With governments around the world stacking stimulus package over stimulus package and printing zillions to spend their way out of the last crisis, a deflationary scenario would be a miracle. However, deflation is the new new thing. Newspapers, magazines and all kinds of economic experts cry out against the risk of deflation triggering a downward spiral in consumption that would drive our economy to stand still with dramatic social consequences. Both the Great Depression and the Japanese crisis of the nineties seem to confirm this threat but is deflation really so bad a thing?
Looking back to the first globalisation wave, from 1880 to 1914 deflation was the rule rather than the exception. This means that the building of the continental railway in the US, the boost in communications coming from the transatlantic telegraph and the trade increase caused by steamships all happened during a long deflation cycle. Is this how a standstill economy looks like?

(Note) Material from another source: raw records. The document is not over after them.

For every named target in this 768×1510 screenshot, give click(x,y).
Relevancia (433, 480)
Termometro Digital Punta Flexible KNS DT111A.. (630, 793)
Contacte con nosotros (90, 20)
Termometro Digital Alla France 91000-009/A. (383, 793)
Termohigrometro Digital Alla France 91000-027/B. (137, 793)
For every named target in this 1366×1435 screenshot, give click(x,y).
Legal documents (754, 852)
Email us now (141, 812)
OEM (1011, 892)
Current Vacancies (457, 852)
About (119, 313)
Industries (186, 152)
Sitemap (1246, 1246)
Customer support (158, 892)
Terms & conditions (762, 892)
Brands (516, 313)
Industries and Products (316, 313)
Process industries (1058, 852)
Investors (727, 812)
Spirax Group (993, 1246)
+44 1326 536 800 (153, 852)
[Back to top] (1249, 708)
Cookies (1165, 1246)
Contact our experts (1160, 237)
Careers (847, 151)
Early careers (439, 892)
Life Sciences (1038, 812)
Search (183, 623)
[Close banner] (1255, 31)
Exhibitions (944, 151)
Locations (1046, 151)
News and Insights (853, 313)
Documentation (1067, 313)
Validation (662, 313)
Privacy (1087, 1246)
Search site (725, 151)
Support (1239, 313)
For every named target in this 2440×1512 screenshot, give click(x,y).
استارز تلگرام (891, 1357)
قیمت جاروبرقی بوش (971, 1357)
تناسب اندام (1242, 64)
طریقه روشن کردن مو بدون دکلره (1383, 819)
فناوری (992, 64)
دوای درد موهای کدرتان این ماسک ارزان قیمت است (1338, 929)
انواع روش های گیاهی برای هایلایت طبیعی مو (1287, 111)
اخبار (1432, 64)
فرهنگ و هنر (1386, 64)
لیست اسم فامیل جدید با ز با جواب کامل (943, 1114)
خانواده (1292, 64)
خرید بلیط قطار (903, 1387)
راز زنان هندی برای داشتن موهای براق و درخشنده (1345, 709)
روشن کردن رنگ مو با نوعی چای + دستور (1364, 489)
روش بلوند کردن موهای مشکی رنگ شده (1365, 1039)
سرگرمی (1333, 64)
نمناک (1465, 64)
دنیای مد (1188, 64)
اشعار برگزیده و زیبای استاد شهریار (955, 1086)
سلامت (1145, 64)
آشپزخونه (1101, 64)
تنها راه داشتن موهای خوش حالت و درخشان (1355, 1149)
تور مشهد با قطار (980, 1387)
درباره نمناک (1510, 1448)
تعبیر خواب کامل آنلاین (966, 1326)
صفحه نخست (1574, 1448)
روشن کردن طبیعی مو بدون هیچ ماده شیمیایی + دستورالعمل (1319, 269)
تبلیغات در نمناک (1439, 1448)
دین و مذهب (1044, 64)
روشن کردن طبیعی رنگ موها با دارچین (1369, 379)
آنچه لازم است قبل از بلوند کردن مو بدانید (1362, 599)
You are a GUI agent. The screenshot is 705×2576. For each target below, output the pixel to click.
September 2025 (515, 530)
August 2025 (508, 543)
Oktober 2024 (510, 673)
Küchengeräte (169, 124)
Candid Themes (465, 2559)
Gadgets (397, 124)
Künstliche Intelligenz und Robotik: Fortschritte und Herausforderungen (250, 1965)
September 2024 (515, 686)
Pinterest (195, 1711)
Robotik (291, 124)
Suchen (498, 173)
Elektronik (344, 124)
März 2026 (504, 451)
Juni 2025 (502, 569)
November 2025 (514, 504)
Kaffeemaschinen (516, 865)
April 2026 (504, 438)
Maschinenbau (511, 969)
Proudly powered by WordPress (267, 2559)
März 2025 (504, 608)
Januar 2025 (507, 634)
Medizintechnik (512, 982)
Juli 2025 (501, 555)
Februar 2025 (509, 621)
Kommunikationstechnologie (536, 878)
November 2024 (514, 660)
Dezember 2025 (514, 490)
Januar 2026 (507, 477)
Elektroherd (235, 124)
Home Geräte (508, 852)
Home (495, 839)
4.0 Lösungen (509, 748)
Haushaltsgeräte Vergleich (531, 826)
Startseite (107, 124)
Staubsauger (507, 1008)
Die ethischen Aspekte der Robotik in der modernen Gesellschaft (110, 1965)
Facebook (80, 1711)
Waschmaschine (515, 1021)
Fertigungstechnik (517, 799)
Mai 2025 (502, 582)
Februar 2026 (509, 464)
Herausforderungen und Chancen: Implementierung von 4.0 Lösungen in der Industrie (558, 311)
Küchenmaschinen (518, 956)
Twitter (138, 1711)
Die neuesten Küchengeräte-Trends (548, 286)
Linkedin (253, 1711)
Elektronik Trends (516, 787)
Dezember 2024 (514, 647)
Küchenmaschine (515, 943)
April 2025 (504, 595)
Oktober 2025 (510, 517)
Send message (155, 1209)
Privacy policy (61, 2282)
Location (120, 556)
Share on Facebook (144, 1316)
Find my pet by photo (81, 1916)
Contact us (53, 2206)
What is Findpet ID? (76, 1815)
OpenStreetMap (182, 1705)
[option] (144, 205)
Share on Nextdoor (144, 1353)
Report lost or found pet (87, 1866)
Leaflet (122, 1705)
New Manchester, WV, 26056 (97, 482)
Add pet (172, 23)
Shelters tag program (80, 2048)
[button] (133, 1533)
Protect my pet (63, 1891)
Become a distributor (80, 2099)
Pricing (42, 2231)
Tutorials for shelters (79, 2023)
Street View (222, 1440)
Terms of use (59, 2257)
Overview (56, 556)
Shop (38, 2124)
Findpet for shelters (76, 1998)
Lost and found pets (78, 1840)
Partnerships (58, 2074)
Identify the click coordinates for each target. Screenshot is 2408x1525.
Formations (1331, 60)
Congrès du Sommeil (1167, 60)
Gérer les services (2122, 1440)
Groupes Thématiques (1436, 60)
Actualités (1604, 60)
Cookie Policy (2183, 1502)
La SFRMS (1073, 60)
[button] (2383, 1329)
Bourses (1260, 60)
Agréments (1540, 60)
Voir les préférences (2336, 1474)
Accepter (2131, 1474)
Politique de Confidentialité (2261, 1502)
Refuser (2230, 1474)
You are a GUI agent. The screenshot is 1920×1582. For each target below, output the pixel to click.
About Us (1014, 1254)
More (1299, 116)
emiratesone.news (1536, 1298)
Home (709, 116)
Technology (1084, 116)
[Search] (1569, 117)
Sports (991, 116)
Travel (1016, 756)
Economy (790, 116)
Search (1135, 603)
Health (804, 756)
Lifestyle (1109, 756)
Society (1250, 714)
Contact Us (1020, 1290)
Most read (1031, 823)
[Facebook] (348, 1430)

The basic idea behind the deflationary threat is that falling prices negatively affect demand as consumers delay their buying decisions expecting a better deal in the future. How is it possible then that consumer electronics, a deflationary industry where falling prices follow any product launch, is one of the most dynamic areas of our economy. How come a deflationary industry is by and large the most innovative of them all?
Some mention its effect on debt as one of the worst consequences of deflation. As the value of money grows so does the value of existing debts. In fact the value of debt increases but most of this increase can be compensated with lower, or even negative, interest rates. At the end of the day, low inflation doesn’t reduce much of any debt when interest rates are at two, four or six points higher. Furthermore, it is excessive debt and the absence of any real savings backing this debt that caused this latest crisis. With deflation savings would grow, providing a healthy capital accumulation that can foster investments while avoiding the bubbly tensions we now know so well.
If growth, progress, dynamism and stability are possible in a deflationary context, how is it that deflation is the new villain in town?
14th February, 2009 a les 11:50
Evolution of inflation linked bonds in the last two weeks show that investors start swifting from a deflationary scenario to a inflationary one. From my point of view in a few years time we could experience double digit price increases.
I disagree with you regarding the benefits of a deflationary world. I understand that consumer electronics is one of the most dinamic sectors in the economy thanks to its huge gains of productivity, which allow it to keep reducing prices (or keep prices for better products). The real threat of deflation, as you say, is its negative effect on demmand. The period you describe in US is a good example to contradict this theory, however I believe that at that moment the economy was experiencing, again, huge productivity gains. The real example about how deflation affects the economy is no other than Japan.
24th February, 2009 a les 10:45
I couldn’t agree with you when afirm deflaction is compensated with negative interest rate. In a deflactionary scenario negative interest rate are nominal negative interes rates and this is absurd.